BEGIN Given records

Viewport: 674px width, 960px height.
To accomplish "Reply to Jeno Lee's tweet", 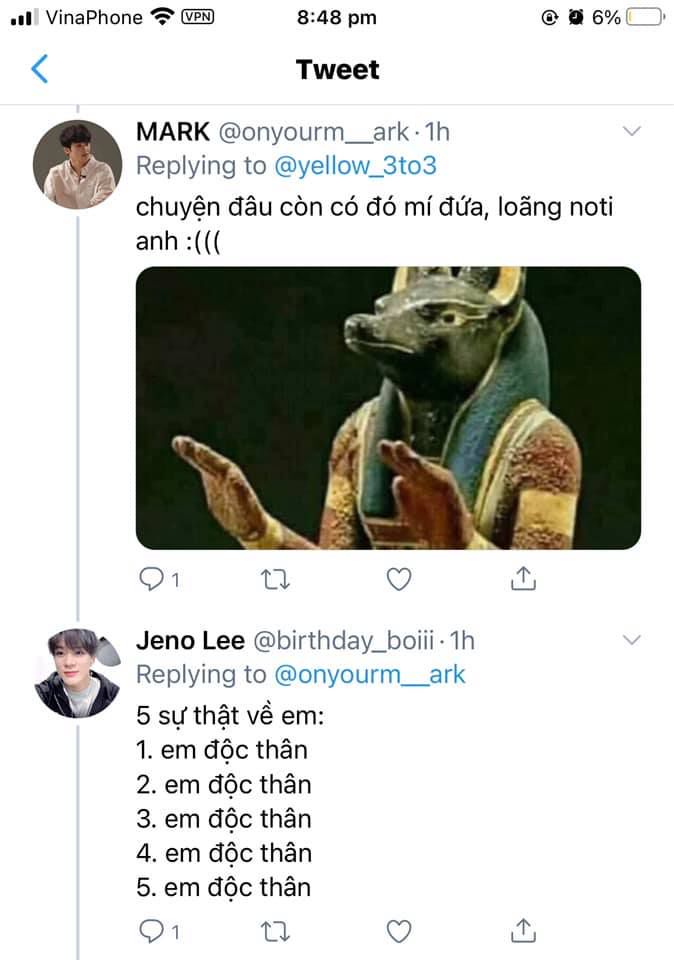I will (x=151, y=932).
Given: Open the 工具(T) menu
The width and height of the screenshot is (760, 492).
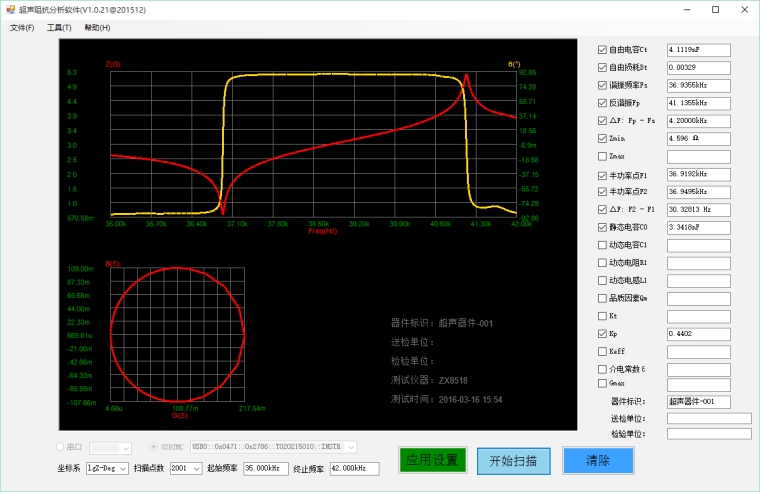Looking at the screenshot, I should (x=59, y=27).
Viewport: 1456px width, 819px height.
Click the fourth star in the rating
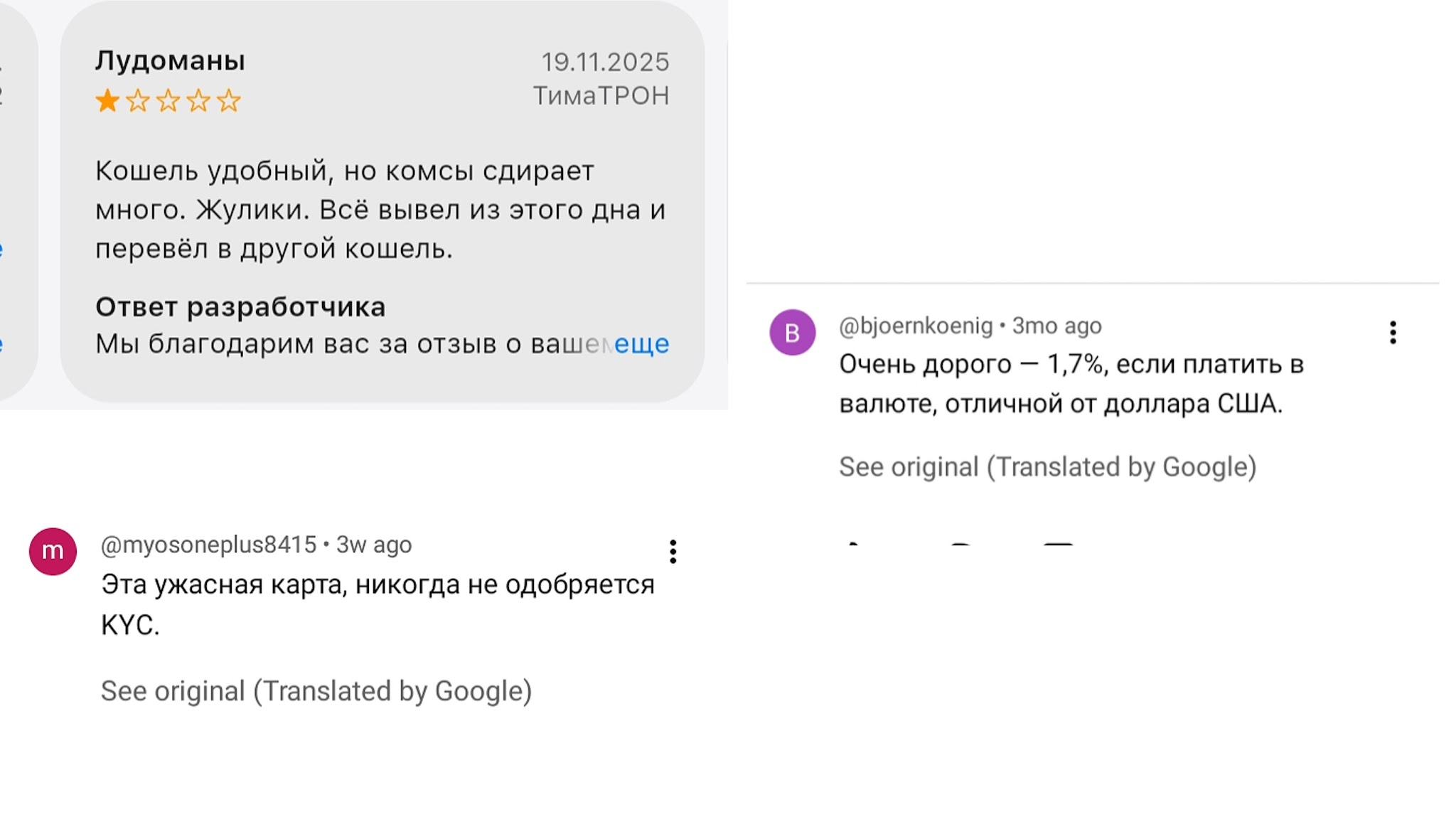click(198, 101)
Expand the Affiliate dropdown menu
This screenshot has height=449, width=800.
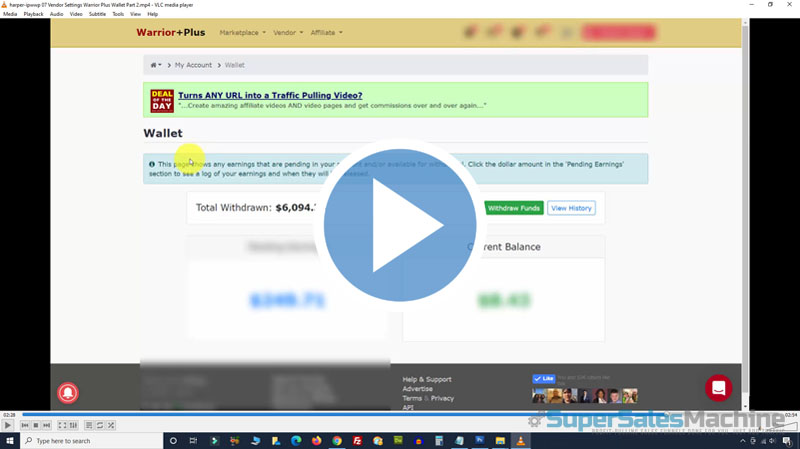tap(326, 33)
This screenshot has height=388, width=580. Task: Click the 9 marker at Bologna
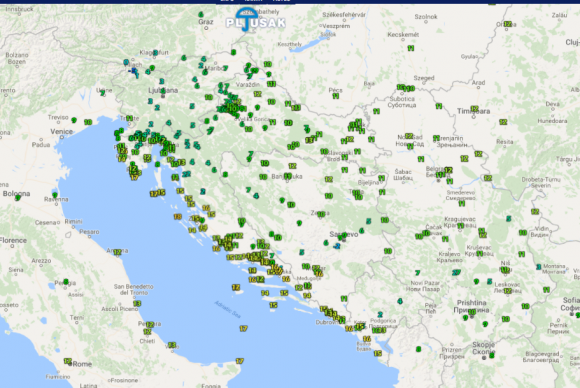(17, 198)
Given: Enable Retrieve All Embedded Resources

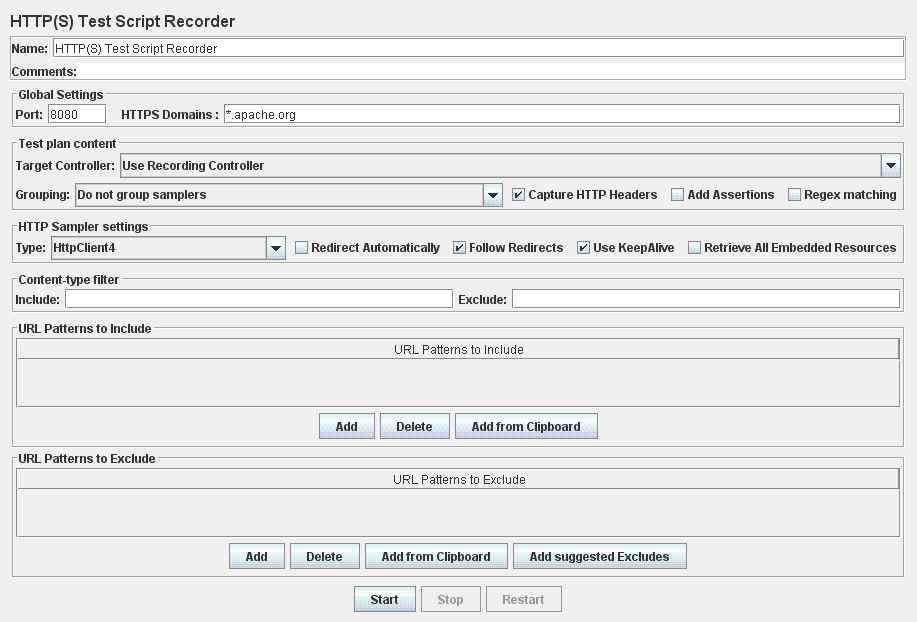Looking at the screenshot, I should point(694,248).
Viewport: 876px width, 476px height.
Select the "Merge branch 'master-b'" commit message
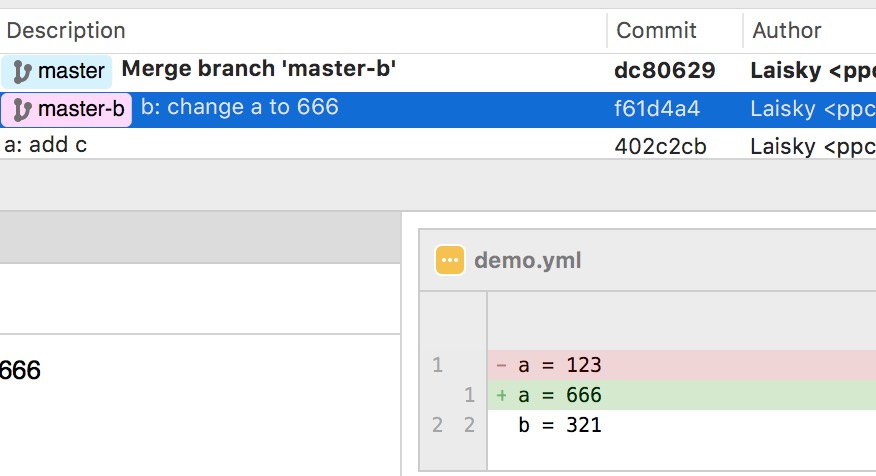pos(259,70)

END Given records

What to do: Find the line containing "Viewport: 876px width, 476px height." in the listing above. Please restate word for word that line through the last one, leaving out the pictures.

Written response:
Viewport: 876px width, 476px height.
Select the "Merge branch 'master-b'" commit message
pos(259,70)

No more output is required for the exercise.